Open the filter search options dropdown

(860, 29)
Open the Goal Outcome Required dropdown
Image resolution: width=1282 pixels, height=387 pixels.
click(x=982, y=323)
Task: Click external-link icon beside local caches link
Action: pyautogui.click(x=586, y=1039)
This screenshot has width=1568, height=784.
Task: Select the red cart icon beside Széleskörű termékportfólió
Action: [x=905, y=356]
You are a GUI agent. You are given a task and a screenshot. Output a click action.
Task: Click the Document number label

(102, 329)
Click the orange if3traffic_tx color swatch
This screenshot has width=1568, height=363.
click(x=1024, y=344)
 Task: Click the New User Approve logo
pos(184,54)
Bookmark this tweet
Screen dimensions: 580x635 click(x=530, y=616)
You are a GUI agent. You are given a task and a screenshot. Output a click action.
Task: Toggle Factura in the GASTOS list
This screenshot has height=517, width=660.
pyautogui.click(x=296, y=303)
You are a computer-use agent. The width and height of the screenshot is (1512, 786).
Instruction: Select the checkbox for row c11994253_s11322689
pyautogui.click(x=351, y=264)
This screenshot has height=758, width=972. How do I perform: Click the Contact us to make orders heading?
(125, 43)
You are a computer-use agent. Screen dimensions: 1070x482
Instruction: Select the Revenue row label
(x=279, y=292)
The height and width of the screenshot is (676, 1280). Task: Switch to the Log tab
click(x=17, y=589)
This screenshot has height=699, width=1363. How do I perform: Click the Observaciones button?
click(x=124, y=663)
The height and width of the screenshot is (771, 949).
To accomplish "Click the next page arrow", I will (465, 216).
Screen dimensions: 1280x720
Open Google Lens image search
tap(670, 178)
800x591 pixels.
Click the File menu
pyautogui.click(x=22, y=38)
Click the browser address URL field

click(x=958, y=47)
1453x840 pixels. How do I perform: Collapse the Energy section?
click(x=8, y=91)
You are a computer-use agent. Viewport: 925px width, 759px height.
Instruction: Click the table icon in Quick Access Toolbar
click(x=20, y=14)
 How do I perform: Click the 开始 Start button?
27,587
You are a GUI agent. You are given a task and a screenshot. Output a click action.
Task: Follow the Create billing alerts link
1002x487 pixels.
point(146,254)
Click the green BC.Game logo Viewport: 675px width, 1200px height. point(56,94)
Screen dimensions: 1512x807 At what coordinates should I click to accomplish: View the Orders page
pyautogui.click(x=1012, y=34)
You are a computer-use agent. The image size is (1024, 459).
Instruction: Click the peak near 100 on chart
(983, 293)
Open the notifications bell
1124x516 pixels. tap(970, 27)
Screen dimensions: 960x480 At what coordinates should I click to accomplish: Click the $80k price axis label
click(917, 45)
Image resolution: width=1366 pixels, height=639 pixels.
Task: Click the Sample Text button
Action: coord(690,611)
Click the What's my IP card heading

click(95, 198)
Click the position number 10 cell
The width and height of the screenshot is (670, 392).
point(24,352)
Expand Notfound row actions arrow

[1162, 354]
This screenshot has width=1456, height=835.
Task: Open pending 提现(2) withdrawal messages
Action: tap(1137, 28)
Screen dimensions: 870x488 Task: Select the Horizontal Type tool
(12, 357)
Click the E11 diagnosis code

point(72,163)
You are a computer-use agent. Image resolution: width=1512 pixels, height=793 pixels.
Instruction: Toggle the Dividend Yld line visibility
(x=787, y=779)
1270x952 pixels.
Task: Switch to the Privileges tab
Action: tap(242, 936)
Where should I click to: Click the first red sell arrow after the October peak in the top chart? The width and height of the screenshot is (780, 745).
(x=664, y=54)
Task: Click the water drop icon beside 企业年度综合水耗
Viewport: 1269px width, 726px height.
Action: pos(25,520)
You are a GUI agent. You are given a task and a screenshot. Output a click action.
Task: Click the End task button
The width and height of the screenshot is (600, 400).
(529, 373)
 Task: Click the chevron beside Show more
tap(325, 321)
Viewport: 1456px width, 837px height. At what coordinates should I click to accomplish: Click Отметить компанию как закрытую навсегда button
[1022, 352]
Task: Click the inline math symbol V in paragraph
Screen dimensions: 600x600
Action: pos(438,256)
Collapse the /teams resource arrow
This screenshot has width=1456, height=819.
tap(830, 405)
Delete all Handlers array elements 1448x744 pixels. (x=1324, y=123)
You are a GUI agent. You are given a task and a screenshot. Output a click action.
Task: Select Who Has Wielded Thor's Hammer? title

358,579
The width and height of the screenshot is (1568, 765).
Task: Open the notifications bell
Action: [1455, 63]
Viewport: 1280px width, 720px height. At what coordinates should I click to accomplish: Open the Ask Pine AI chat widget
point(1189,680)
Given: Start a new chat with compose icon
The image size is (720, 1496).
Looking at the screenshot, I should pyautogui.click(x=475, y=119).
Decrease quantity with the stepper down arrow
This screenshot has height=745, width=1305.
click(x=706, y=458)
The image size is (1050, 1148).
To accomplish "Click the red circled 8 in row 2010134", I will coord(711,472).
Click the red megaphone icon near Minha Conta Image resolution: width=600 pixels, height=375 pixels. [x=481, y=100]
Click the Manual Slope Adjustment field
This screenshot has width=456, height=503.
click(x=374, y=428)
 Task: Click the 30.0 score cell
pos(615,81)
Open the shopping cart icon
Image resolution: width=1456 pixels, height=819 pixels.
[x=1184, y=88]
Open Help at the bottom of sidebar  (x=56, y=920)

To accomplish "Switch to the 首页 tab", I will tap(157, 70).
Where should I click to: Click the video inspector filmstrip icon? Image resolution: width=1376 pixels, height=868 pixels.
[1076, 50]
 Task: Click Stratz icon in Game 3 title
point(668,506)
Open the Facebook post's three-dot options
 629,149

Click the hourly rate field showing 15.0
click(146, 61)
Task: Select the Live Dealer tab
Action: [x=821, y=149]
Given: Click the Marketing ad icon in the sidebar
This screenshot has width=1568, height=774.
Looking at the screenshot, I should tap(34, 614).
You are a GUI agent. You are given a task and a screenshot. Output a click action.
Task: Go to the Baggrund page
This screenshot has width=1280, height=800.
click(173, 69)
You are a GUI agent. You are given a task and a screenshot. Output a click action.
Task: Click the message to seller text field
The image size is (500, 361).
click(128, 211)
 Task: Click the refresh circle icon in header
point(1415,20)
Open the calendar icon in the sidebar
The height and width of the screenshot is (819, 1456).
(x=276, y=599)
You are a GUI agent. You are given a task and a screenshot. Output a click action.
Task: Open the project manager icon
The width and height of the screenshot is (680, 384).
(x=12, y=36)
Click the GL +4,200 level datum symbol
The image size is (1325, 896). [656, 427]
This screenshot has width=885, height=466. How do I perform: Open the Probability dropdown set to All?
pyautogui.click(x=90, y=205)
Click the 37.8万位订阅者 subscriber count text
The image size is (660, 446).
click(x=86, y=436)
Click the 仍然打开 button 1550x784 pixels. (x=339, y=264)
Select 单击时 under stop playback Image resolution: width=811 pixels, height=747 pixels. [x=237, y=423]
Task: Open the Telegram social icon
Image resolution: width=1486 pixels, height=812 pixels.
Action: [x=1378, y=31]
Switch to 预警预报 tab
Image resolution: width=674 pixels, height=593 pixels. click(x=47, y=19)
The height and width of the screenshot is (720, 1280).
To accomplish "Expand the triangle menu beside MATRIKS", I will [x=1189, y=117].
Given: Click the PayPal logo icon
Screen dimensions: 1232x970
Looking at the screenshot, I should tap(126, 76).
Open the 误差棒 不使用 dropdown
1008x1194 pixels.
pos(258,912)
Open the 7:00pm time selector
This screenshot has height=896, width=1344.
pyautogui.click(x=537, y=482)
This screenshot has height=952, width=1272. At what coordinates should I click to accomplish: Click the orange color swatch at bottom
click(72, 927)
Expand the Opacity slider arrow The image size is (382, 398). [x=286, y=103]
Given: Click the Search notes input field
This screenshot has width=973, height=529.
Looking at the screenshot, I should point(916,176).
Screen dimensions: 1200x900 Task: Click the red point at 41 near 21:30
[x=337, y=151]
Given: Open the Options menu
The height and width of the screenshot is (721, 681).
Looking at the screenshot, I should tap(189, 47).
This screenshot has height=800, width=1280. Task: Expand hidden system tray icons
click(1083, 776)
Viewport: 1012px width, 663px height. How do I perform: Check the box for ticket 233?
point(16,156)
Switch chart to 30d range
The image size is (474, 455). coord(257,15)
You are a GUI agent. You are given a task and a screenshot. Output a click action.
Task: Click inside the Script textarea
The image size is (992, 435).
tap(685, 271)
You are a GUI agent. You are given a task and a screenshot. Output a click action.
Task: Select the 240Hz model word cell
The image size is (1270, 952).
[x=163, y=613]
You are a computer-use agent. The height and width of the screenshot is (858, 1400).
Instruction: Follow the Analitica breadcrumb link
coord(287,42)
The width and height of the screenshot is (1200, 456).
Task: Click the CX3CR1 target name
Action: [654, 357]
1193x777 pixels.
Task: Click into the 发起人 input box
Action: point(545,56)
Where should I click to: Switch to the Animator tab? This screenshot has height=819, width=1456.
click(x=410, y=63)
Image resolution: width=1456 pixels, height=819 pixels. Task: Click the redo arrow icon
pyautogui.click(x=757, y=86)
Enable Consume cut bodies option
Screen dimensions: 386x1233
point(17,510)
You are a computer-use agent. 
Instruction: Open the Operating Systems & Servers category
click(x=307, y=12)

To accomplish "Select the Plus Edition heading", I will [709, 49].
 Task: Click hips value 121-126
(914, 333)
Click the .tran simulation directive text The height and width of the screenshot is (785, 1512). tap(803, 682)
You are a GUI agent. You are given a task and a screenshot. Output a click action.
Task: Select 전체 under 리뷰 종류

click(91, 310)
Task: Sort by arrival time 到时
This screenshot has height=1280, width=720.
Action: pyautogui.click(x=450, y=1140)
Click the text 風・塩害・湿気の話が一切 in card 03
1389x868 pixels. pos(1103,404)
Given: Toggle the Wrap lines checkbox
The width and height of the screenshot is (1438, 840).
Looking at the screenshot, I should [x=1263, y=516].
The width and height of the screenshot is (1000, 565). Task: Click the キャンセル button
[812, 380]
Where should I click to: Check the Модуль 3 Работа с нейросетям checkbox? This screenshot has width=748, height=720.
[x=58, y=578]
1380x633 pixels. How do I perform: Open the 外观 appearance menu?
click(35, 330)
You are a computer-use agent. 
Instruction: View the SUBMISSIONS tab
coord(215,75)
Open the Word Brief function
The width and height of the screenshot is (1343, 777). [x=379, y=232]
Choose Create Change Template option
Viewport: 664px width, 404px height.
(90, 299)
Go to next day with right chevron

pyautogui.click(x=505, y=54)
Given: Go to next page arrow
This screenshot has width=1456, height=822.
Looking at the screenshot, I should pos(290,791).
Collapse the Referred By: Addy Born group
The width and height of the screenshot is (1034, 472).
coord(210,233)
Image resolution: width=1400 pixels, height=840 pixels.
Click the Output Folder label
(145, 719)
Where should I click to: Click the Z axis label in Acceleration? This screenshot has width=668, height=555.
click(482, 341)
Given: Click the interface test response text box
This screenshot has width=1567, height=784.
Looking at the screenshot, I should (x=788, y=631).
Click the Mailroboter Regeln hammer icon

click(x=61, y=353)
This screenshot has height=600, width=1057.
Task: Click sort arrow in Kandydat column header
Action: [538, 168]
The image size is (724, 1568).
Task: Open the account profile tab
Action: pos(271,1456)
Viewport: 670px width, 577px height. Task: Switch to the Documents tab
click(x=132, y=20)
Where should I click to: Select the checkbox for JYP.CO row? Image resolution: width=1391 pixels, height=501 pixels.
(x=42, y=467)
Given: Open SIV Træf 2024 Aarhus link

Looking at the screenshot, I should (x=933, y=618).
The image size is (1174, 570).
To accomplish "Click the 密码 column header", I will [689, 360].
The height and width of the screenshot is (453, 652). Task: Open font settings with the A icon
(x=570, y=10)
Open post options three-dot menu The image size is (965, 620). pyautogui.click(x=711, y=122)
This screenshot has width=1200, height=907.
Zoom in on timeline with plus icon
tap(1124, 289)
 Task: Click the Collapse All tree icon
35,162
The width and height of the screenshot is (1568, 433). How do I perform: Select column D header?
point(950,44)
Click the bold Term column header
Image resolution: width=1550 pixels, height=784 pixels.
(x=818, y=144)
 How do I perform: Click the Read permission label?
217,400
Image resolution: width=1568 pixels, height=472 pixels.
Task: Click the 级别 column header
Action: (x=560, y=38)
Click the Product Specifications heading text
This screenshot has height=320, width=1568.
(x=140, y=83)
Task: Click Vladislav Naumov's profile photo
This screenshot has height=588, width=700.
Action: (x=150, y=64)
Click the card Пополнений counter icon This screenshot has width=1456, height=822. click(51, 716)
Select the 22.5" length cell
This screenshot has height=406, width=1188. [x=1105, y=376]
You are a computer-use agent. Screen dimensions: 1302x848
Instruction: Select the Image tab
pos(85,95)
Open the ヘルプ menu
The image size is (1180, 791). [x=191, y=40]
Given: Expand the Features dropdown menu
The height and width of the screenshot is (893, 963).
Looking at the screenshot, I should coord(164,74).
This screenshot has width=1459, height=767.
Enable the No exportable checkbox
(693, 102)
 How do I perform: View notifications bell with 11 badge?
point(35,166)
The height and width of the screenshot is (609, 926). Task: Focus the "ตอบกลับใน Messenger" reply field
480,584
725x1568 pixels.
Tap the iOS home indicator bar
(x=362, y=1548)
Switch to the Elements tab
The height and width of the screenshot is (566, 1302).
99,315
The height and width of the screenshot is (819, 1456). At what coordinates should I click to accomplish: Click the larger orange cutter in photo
══════════════════════════════
= TO DO =
Reproduce the lines starting at the one containing "Screen dimensions: 1200x900" and ending at the one containing "click(x=410, y=63)", substituting "text area" for "textarea" and leaving everything else unchanged.

= RESULT =
Screen dimensions: 1200x900 Task: Click the red point at 41 near 21:30
[x=337, y=151]
Given: Open the Options menu
The height and width of the screenshot is (721, 681).
Looking at the screenshot, I should tap(189, 47).
This screenshot has height=800, width=1280. Task: Expand hidden system tray icons
click(1083, 776)
Viewport: 1012px width, 663px height. How do I perform: Check the box for ticket 233?
point(16,156)
Switch chart to 30d range
The image size is (474, 455). coord(257,15)
You are a GUI agent. You are given a task and a screenshot. Output a click action.
Task: Click inside the Script text area
The image size is (992, 435).
tap(685, 271)
You are a GUI agent. You are given a task and a screenshot. Output a click action.
Task: Select the 240Hz model word cell
The image size is (1270, 952).
[x=163, y=613]
You are a computer-use agent. The height and width of the screenshot is (858, 1400).
Instruction: Follow the Analitica breadcrumb link
coord(287,42)
The width and height of the screenshot is (1200, 456).
Task: Click the CX3CR1 target name
Action: [654, 357]
1193x777 pixels.
Task: Click into the 发起人 input box
Action: point(545,56)
Where should I click to: Switch to the Animator tab? This screenshot has height=819, width=1456.
click(x=410, y=63)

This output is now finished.